* DATASET ENTRIES:
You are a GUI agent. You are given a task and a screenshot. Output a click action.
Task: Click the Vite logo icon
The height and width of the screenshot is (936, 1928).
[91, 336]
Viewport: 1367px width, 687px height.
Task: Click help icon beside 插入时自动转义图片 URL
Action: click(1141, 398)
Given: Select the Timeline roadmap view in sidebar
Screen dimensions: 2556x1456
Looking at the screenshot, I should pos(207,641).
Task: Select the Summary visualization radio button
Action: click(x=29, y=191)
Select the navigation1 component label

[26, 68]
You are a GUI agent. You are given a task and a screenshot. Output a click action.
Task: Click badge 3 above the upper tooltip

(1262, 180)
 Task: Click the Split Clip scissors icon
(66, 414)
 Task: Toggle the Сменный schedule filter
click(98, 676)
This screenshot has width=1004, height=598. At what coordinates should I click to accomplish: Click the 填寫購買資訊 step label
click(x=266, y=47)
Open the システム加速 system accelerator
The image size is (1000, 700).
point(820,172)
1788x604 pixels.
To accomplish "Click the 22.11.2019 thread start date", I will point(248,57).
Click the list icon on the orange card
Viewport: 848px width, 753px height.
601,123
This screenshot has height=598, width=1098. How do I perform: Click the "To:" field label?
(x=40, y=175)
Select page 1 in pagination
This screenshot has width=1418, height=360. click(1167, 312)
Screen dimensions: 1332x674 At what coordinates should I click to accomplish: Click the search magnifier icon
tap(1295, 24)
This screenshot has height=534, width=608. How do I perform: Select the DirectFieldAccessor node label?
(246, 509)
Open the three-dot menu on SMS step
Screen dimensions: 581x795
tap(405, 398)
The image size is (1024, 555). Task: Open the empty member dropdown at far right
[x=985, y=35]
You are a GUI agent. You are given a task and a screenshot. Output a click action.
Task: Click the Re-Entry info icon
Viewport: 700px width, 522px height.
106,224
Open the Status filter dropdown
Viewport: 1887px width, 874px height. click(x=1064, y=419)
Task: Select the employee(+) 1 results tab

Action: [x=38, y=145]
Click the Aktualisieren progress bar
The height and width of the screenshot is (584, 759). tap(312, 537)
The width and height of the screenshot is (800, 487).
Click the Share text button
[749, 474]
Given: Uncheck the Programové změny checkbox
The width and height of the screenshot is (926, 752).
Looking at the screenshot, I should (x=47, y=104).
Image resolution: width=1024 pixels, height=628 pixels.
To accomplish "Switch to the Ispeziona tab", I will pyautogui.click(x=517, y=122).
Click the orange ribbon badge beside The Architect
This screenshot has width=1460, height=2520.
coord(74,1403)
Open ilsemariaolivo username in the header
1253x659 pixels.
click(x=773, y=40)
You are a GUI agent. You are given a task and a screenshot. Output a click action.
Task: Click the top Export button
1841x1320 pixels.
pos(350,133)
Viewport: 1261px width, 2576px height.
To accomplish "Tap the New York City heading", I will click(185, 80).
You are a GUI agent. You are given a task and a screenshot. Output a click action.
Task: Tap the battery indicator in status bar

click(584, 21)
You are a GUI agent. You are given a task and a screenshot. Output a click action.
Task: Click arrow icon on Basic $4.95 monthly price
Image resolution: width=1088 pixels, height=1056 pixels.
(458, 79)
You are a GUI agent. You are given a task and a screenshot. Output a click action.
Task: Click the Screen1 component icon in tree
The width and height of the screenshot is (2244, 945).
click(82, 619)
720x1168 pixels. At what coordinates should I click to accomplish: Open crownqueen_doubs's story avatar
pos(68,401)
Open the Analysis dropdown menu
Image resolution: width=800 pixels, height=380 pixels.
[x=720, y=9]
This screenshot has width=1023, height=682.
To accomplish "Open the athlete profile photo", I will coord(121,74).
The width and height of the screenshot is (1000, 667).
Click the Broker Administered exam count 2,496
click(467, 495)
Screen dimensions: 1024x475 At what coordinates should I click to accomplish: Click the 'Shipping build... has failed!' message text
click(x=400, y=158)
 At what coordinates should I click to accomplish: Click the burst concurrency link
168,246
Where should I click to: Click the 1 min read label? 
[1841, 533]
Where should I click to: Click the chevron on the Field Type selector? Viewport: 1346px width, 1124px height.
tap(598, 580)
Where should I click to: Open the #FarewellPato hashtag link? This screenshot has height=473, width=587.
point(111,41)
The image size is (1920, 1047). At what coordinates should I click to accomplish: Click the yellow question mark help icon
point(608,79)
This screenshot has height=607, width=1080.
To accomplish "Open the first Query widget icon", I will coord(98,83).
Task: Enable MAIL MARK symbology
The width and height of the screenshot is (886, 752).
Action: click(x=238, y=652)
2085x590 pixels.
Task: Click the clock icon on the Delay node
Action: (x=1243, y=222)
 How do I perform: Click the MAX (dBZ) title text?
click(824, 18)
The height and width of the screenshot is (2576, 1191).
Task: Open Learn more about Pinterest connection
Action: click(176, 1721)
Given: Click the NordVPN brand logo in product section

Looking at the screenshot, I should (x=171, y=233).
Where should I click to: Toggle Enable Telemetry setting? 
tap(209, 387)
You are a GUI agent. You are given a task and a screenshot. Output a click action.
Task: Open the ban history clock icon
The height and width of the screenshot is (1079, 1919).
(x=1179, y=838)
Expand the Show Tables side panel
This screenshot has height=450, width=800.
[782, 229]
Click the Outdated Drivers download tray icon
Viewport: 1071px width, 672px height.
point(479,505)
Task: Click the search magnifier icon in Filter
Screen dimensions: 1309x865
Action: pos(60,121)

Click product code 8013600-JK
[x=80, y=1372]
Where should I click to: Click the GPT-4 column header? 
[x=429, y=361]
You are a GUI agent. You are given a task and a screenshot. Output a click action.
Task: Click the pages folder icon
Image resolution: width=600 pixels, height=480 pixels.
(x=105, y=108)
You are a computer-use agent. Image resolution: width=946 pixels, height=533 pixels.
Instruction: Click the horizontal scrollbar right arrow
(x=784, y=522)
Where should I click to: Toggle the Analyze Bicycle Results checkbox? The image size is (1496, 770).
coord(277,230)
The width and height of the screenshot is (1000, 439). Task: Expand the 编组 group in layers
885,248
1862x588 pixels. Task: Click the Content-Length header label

* WHAT TO PRODUCE: What is needed here is an exact transcription of the records above.

* TASK OUTPUT:
You are a GUI agent. You are given a task and a screenshot. Output a click action.
Task: Click the Vite logo icon
The height and width of the screenshot is (936, 1928).
[91, 336]
Viewport: 1367px width, 687px height.
Task: Click help icon beside 插入时自动转义图片 URL
Action: click(1141, 398)
Given: Select the Timeline roadmap view in sidebar
Screen dimensions: 2556x1456
Looking at the screenshot, I should pos(207,641).
Task: Select the Summary visualization radio button
Action: click(x=29, y=191)
Select the navigation1 component label

[26, 68]
You are a GUI agent. You are given a task and a screenshot. Output a click action.
Task: Click badge 3 above the upper tooltip

(1262, 180)
 Task: Click the Split Clip scissors icon
(66, 414)
 Task: Toggle the Сменный schedule filter
click(98, 676)
This screenshot has width=1004, height=598. At what coordinates should I click to accomplish: Click the 填寫購買資訊 step label
click(x=266, y=47)
Open the システム加速 system accelerator
The image size is (1000, 700).
point(820,172)
1788x604 pixels.
To accomplish "Click the 22.11.2019 thread start date", I will point(248,57).
Click the list icon on the orange card
Viewport: 848px width, 753px height.
601,123
This screenshot has height=598, width=1098. How do I perform: Click the "To:" field label?
(x=40, y=175)
Select page 1 in pagination
This screenshot has width=1418, height=360. click(1167, 312)
Screen dimensions: 1332x674 At what coordinates should I click to accomplish: Click the search magnifier icon
tap(1295, 24)
This screenshot has height=534, width=608. How do I perform: Select the DirectFieldAccessor node label?
(246, 509)
Open the three-dot menu on SMS step
Screen dimensions: 581x795
tap(405, 398)
The image size is (1024, 555). Task: Open the empty member dropdown at far right
[x=985, y=35]
You are a GUI agent. You are given a task and a screenshot. Output a click action.
Task: Click the Re-Entry info icon
Viewport: 700px width, 522px height.
106,224
Open the Status filter dropdown
Viewport: 1887px width, 874px height. click(x=1064, y=419)
Task: Select the employee(+) 1 results tab

Action: [x=38, y=145]
Click the Aktualisieren progress bar
The height and width of the screenshot is (584, 759). tap(312, 537)
The width and height of the screenshot is (800, 487).
Click the Share text button
[749, 474]
Given: Uncheck the Programové změny checkbox
The width and height of the screenshot is (926, 752).
Looking at the screenshot, I should (x=47, y=104).
Image resolution: width=1024 pixels, height=628 pixels.
To accomplish "Switch to the Ispeziona tab", I will pyautogui.click(x=517, y=122).
Click the orange ribbon badge beside The Architect
This screenshot has width=1460, height=2520.
coord(74,1403)
Open ilsemariaolivo username in the header
1253x659 pixels.
click(x=773, y=40)
You are a GUI agent. You are given a task and a screenshot. Output a click action.
Task: Click the top Export button
1841x1320 pixels.
pos(350,133)
Viewport: 1261px width, 2576px height.
To accomplish "Tap the New York City heading", I will click(185, 80).
You are a GUI agent. You are given a task and a screenshot. Output a click action.
Task: Tap the battery indicator in status bar

click(584, 21)
You are a GUI agent. You are given a task and a screenshot. Output a click action.
Task: Click arrow icon on Basic $4.95 monthly price
Image resolution: width=1088 pixels, height=1056 pixels.
(458, 79)
You are a GUI agent. You are given a task and a screenshot. Output a click action.
Task: Click the Screen1 component icon in tree
The width and height of the screenshot is (2244, 945).
click(82, 619)
720x1168 pixels. At what coordinates should I click to accomplish: Open crownqueen_doubs's story avatar
pos(68,401)
Open the Analysis dropdown menu
Image resolution: width=800 pixels, height=380 pixels.
[x=720, y=9]
This screenshot has width=1023, height=682.
To accomplish "Open the athlete profile photo", I will coord(121,74).
The width and height of the screenshot is (1000, 667).
Click the Broker Administered exam count 2,496
click(467, 495)
Screen dimensions: 1024x475 At what coordinates should I click to accomplish: Click the 'Shipping build... has failed!' message text
click(x=400, y=158)
 At what coordinates should I click to accomplish: Click the burst concurrency link
168,246
Where should I click to: Click the 1 min read label? 
[1841, 533]
Where should I click to: Click the chevron on the Field Type selector? Viewport: 1346px width, 1124px height.
tap(598, 580)
Where should I click to: Open the #FarewellPato hashtag link? This screenshot has height=473, width=587.
point(111,41)
The image size is (1920, 1047). At what coordinates should I click to accomplish: Click the yellow question mark help icon
point(608,79)
This screenshot has height=607, width=1080.
To accomplish "Open the first Query widget icon", I will coord(98,83).
Task: Enable MAIL MARK symbology
The width and height of the screenshot is (886, 752).
Action: click(x=238, y=652)
2085x590 pixels.
Task: Click the clock icon on the Delay node
Action: (x=1243, y=222)
 How do I perform: Click the MAX (dBZ) title text?
click(824, 18)
The height and width of the screenshot is (2576, 1191).
Task: Open Learn more about Pinterest connection
Action: click(176, 1721)
Given: Click the NordVPN brand logo in product section

Looking at the screenshot, I should (x=171, y=233).
Where should I click to: Toggle Enable Telemetry setting? 
tap(209, 387)
You are a GUI agent. You are given a task and a screenshot. Output a click action.
Task: Open the ban history clock icon
The height and width of the screenshot is (1079, 1919).
(x=1179, y=838)
Expand the Show Tables side panel
This screenshot has height=450, width=800.
[782, 229]
Click the Outdated Drivers download tray icon
Viewport: 1071px width, 672px height.
point(479,505)
Task: Click the search magnifier icon in Filter
Screen dimensions: 1309x865
Action: pos(60,121)

Click product code 8013600-JK
[x=80, y=1372]
Where should I click to: Click the GPT-4 column header? 
[x=429, y=361]
You are a GUI agent. You are given a task and a screenshot. Output a click action.
Task: Click the pages folder icon
Image resolution: width=600 pixels, height=480 pixels.
(x=105, y=108)
You are a computer-use agent. Image resolution: width=946 pixels, height=533 pixels.
Instruction: Click the horizontal scrollbar right arrow
(x=784, y=522)
Where should I click to: Toggle the Analyze Bicycle Results checkbox? The image size is (1496, 770).
coord(277,230)
The width and height of the screenshot is (1000, 439). Task: Expand the 编组 group in layers
885,248
1862x588 pixels. Task: Click the Content-Length header label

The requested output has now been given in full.